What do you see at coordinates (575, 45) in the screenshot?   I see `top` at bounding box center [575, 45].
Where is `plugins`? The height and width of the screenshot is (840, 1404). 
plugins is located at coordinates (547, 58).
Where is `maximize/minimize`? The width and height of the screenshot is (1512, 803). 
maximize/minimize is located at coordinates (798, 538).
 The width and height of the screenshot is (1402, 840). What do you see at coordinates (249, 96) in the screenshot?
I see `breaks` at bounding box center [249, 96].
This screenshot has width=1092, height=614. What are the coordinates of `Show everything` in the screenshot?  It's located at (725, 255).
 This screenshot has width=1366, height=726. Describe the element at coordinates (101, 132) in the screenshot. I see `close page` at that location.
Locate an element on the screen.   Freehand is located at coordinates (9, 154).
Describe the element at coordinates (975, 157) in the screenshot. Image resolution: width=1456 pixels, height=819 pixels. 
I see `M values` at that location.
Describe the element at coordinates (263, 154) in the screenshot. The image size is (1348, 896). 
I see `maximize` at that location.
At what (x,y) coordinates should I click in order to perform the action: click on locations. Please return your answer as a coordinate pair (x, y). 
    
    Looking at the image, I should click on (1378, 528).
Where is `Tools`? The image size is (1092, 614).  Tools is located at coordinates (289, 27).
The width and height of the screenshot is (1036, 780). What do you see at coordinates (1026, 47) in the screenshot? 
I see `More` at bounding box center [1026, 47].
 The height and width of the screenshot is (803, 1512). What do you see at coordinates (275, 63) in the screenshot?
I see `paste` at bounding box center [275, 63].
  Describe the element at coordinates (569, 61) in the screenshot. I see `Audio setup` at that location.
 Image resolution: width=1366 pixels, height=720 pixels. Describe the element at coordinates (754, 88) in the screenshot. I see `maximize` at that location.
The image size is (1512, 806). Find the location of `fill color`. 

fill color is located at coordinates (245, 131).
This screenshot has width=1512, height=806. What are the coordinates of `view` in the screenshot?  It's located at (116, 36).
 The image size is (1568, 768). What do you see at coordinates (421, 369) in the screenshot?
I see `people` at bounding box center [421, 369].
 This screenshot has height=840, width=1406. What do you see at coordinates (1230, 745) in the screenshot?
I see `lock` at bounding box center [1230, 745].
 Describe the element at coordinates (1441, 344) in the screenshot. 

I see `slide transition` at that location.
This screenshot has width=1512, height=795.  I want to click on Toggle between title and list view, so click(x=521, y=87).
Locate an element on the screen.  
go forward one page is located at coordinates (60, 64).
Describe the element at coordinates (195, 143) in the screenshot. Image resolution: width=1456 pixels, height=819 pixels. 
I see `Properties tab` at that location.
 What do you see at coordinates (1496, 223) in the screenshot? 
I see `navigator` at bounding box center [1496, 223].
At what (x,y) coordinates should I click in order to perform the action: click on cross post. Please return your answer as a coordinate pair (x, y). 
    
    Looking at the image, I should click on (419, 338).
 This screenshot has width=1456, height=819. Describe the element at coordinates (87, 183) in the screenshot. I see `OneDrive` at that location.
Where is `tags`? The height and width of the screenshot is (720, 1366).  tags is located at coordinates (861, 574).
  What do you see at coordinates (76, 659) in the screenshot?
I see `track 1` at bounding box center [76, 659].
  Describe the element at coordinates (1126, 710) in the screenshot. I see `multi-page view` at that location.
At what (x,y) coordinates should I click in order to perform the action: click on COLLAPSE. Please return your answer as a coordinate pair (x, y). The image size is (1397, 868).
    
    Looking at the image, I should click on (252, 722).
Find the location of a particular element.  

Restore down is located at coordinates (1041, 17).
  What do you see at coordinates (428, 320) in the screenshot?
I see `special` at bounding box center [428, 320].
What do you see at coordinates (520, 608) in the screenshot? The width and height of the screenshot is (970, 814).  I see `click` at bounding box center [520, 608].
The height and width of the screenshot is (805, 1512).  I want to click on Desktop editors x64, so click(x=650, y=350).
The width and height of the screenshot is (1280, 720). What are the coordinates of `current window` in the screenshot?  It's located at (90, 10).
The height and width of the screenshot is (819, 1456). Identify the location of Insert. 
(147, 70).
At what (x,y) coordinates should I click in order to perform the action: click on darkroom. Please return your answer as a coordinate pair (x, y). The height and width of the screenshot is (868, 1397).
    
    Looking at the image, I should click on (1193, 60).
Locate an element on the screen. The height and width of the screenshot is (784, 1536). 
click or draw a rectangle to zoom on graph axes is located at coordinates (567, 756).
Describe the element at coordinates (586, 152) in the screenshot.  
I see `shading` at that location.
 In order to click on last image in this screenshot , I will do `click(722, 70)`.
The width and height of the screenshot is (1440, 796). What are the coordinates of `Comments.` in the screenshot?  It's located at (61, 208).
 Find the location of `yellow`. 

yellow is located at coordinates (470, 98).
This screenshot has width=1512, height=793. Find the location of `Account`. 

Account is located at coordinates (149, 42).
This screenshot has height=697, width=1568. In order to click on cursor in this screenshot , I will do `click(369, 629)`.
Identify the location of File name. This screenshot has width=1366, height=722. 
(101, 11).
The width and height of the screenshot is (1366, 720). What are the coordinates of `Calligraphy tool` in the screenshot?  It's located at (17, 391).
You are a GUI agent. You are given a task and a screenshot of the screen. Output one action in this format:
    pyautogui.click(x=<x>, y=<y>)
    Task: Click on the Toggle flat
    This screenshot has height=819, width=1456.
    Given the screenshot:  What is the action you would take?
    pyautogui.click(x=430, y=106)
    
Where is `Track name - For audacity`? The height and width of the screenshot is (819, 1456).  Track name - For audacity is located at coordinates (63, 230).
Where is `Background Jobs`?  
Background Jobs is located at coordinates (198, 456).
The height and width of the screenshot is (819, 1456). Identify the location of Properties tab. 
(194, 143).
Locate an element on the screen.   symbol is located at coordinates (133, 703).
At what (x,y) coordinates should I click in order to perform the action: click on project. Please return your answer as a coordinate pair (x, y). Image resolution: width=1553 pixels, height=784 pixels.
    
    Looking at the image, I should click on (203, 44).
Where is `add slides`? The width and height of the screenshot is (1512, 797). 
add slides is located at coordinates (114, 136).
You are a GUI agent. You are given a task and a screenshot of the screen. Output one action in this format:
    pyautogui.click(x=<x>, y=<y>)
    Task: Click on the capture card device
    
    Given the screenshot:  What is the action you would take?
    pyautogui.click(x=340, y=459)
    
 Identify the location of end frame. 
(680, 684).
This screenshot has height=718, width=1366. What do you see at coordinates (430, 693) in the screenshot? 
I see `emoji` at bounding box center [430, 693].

+++

→ Goal:
Switch "coordinate pair" to "pair of numbers" throughout all the records above and write the lines out again with nothing else altered.

→ Result of this exercise:
What do you see at coordinates (575, 45) in the screenshot?   I see `top` at bounding box center [575, 45].
Where is `plugins`? The height and width of the screenshot is (840, 1404). 
plugins is located at coordinates (547, 58).
Where is `maximize/minimize`? The width and height of the screenshot is (1512, 803). 
maximize/minimize is located at coordinates (798, 538).
 The width and height of the screenshot is (1402, 840). What do you see at coordinates (249, 96) in the screenshot?
I see `breaks` at bounding box center [249, 96].
This screenshot has width=1092, height=614. What are the coordinates of `Show everything` in the screenshot?  It's located at (725, 255).
 This screenshot has width=1366, height=726. Describe the element at coordinates (101, 132) in the screenshot. I see `close page` at that location.
Locate an element on the screen.   Freehand is located at coordinates (9, 154).
Describe the element at coordinates (975, 157) in the screenshot. Image resolution: width=1456 pixels, height=819 pixels. 
I see `M values` at that location.
Describe the element at coordinates (263, 154) in the screenshot. The image size is (1348, 896). 
I see `maximize` at that location.
At what (x,y) coordinates should I click in order to perform the action: click on locations. Please return your answer as a pair of numbers (x, y). 
    
    Looking at the image, I should click on (1378, 528).
Where is `Tools`? The image size is (1092, 614).  Tools is located at coordinates (289, 27).
The width and height of the screenshot is (1036, 780). What do you see at coordinates (1026, 47) in the screenshot? 
I see `More` at bounding box center [1026, 47].
 The height and width of the screenshot is (803, 1512). What do you see at coordinates (275, 63) in the screenshot?
I see `paste` at bounding box center [275, 63].
  Describe the element at coordinates (569, 61) in the screenshot. I see `Audio setup` at that location.
 Image resolution: width=1366 pixels, height=720 pixels. Describe the element at coordinates (754, 88) in the screenshot. I see `maximize` at that location.
The image size is (1512, 806). Find the location of `fill color`. 

fill color is located at coordinates (245, 131).
This screenshot has width=1512, height=806. What are the coordinates of `view` in the screenshot?  It's located at (116, 36).
 The image size is (1568, 768). What do you see at coordinates (421, 369) in the screenshot?
I see `people` at bounding box center [421, 369].
 This screenshot has height=840, width=1406. What do you see at coordinates (1230, 745) in the screenshot?
I see `lock` at bounding box center [1230, 745].
 Describe the element at coordinates (1441, 344) in the screenshot. 

I see `slide transition` at that location.
This screenshot has width=1512, height=795.  I want to click on Toggle between title and list view, so click(x=521, y=87).
Locate an element on the screen.  
go forward one page is located at coordinates (60, 64).
Describe the element at coordinates (195, 143) in the screenshot. Image resolution: width=1456 pixels, height=819 pixels. 
I see `Properties tab` at that location.
 What do you see at coordinates (1496, 223) in the screenshot? 
I see `navigator` at bounding box center [1496, 223].
At what (x,y) coordinates should I click in order to perform the action: click on cross post. Please return your answer as a pair of numbers (x, y). 
    
    Looking at the image, I should click on (419, 338).
 This screenshot has width=1456, height=819. Describe the element at coordinates (87, 183) in the screenshot. I see `OneDrive` at that location.
Where is `tags`? The height and width of the screenshot is (720, 1366).  tags is located at coordinates (861, 574).
  What do you see at coordinates (76, 659) in the screenshot?
I see `track 1` at bounding box center [76, 659].
  Describe the element at coordinates (1126, 710) in the screenshot. I see `multi-page view` at that location.
At what (x,y) coordinates should I click in order to perform the action: click on COLLAPSE. Please return your answer as a pair of numbers (x, y). The image size is (1397, 868).
    
    Looking at the image, I should click on (252, 722).
Find the location of a particular element.  

Restore down is located at coordinates (1041, 17).
  What do you see at coordinates (428, 320) in the screenshot?
I see `special` at bounding box center [428, 320].
What do you see at coordinates (520, 608) in the screenshot? The width and height of the screenshot is (970, 814).  I see `click` at bounding box center [520, 608].
The height and width of the screenshot is (805, 1512).  I want to click on Desktop editors x64, so click(x=650, y=350).
The width and height of the screenshot is (1280, 720). What are the coordinates of `current window` in the screenshot?  It's located at (90, 10).
The height and width of the screenshot is (819, 1456). Identify the location of Insert. 
(147, 70).
At what (x,y) coordinates should I click in order to perform the action: click on darkroom. Please return your answer as a pair of numbers (x, y). The height and width of the screenshot is (868, 1397).
    
    Looking at the image, I should click on (1193, 60).
Locate an element on the screen. The height and width of the screenshot is (784, 1536). 
click or draw a rectangle to zoom on graph axes is located at coordinates (567, 756).
Describe the element at coordinates (586, 152) in the screenshot.  
I see `shading` at that location.
 In order to click on last image in this screenshot , I will do `click(722, 70)`.
The width and height of the screenshot is (1440, 796). What are the coordinates of `Comments.` in the screenshot?  It's located at (61, 208).
 Find the location of `yellow`. 

yellow is located at coordinates (470, 98).
This screenshot has width=1512, height=793. Find the location of `Account`. 

Account is located at coordinates (149, 42).
This screenshot has height=697, width=1568. In order to click on cursor in this screenshot , I will do `click(369, 629)`.
Identify the location of File name. This screenshot has width=1366, height=722. 
(101, 11).
The width and height of the screenshot is (1366, 720). What are the coordinates of `Calligraphy tool` in the screenshot?  It's located at (17, 391).
You are a GUI agent. You are given a task and a screenshot of the screen. Output one action in this format:
    pyautogui.click(x=<x>, y=<y>)
    Task: Click on the Toggle flat
    This screenshot has height=819, width=1456.
    Given the screenshot:  What is the action you would take?
    pyautogui.click(x=430, y=106)
    
Where is `Track name - For audacity`? The height and width of the screenshot is (819, 1456).  Track name - For audacity is located at coordinates (63, 230).
Where is `Background Jobs`?  
Background Jobs is located at coordinates (198, 456).
The height and width of the screenshot is (819, 1456). Identify the location of Properties tab. 
(194, 143).
Locate an element on the screen.   symbol is located at coordinates (133, 703).
At what (x,y) coordinates should I click in order to perform the action: click on project. Please return your answer as a pair of numbers (x, y). Image resolution: width=1553 pixels, height=784 pixels.
    
    Looking at the image, I should click on (203, 44).
Where is `add slides`? The width and height of the screenshot is (1512, 797). 
add slides is located at coordinates (114, 136).
You are a GUI agent. You are given a task and a screenshot of the screen. Output one action in this format:
    pyautogui.click(x=<x>, y=<y>)
    Task: Click on the capture card device
    
    Given the screenshot:  What is the action you would take?
    pyautogui.click(x=340, y=459)
    
 Identify the location of end frame. 
(680, 684).
This screenshot has height=718, width=1366. What do you see at coordinates (430, 693) in the screenshot? 
I see `emoji` at bounding box center [430, 693].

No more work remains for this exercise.